Lucca Pritsch underwent cancer surgery to remove a portion of one kidney followed by seven months of chemotherapy. He had been diagnosed with a Wilms tumor when he was 22 months old, and at age 3, the family was breathing a sigh of relief.

Until a follow-up scan found a tumor on one of his lungs, consistent with a relapse of Wilms tumor.

“And then we had to restart everything,” said his mother, Tatiane. “Oh, that was hard. That was hard. The first one compared to the second one was horrible.”

The relapse diagnosis kicked off another round of treatment, but this one even more grueling. Chemotherapy treatments left Lucca weak and unable to eat. The family spent their time traveling between home, the clinic and Prisma Health BI-LO Charities Children’s Cancer Center.

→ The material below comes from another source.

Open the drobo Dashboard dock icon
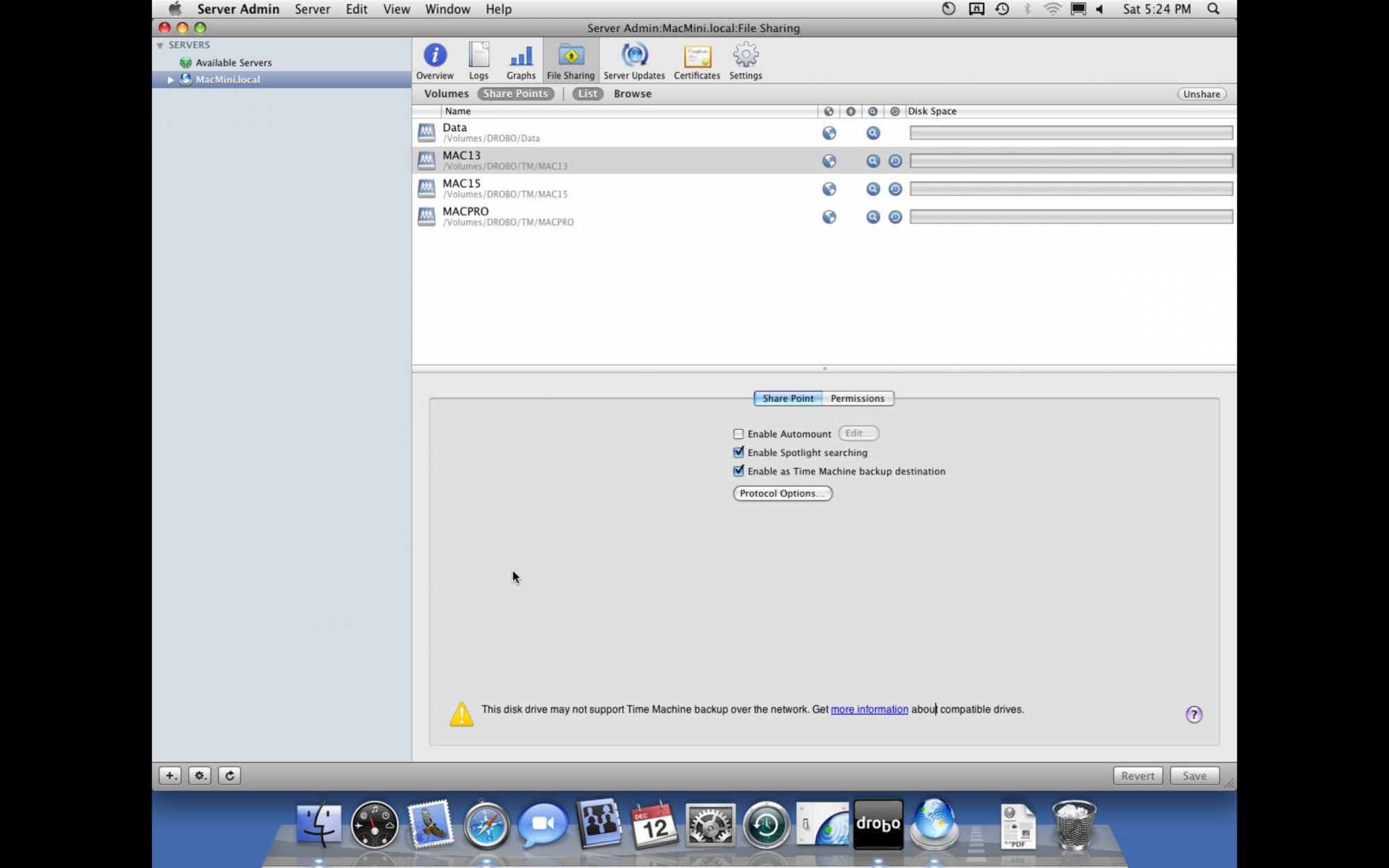Image resolution: width=1389 pixels, height=868 pixels. coord(878,824)
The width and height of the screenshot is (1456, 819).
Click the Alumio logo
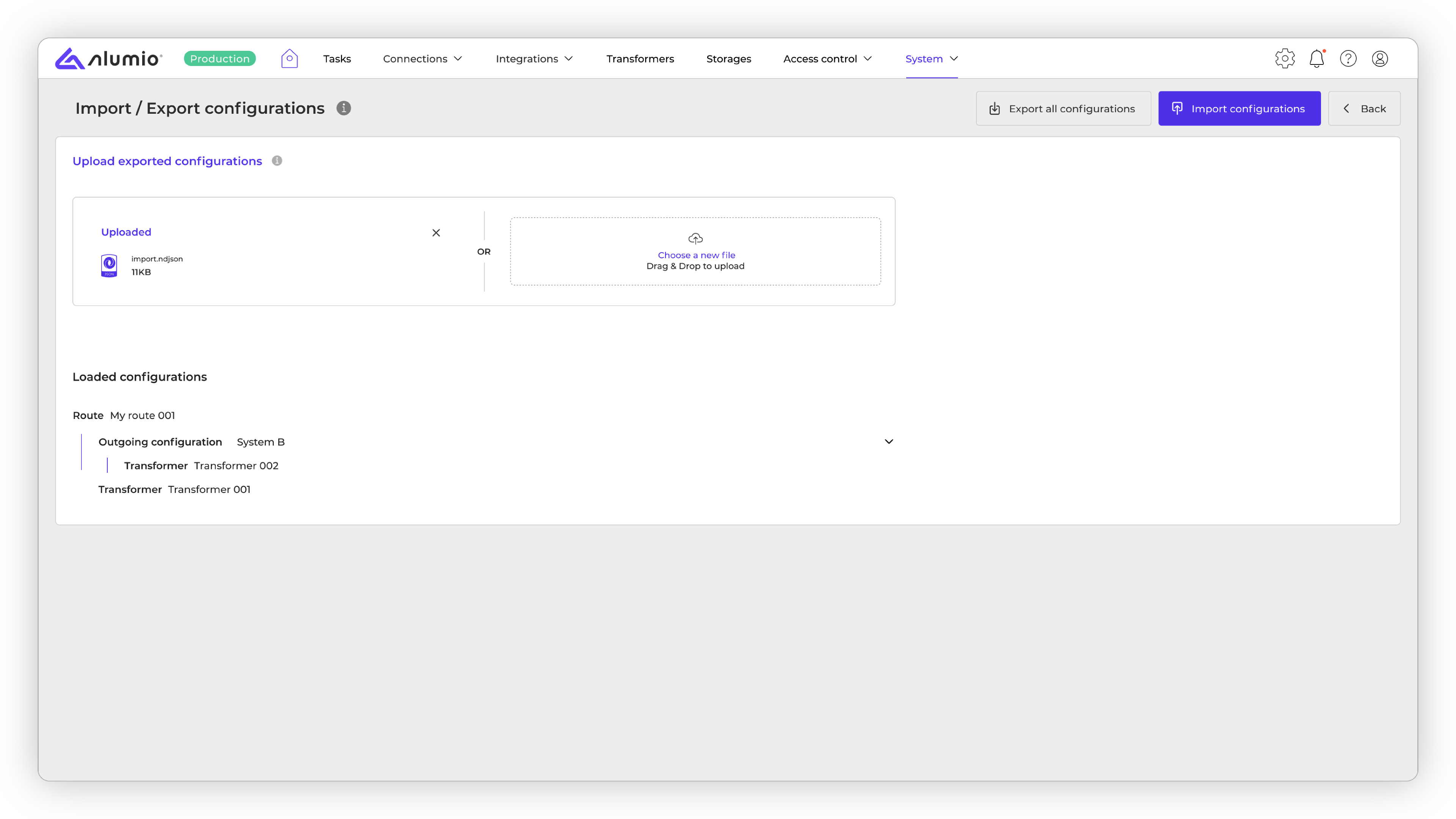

“We had to find strength where there is no strength to find,” she said. “But then, once you find that, you just go. You go with the flow. You just keep going because they need you.”

Lucca’s immune system was so suppressed that it was dangerous for him to be around others.

“He couldn’t see anybody,” Tatiane said. “We couldn’t meet friends because he could catch any kind of virus that for us would be a normal virus … but for him could cause a lifethreatening emergency.”

Compounding the family’s concerns, Lucca’s younger sister, Caroline, was born with a benign vascular tumor (infantile hemangioma) near her eye that doctors feared could lead to impaired eyesight. Unable to surgically remove the tumor due to its proximity to her eye, doctors treated the condition with medicine and she has responded well.

So, it came as an enormous boost when a social worker connected the family with Clement’s Kindness, which offered not only financial support but a network of families with young children facing similar challenges.

For the Pritsch family, it meant the world “to be around kids, to be with his friends, because at that time the only friends that he had were the kids from the clinic, the kids from the hospital, the kids from the cancer center, the kids from the oncology center,” Tatiane said.

“For us, it was like leaving that bubble that we used to live in and having a little bit of fun, even if it was for one hour or an hour and a half,” she said. “We became family to other families and friends, because we faced the same thing, and it was so nice.”

Tatiane said Lucca has been cancer-free for three years now but faces long-term side effects such as kidney and asthma issues.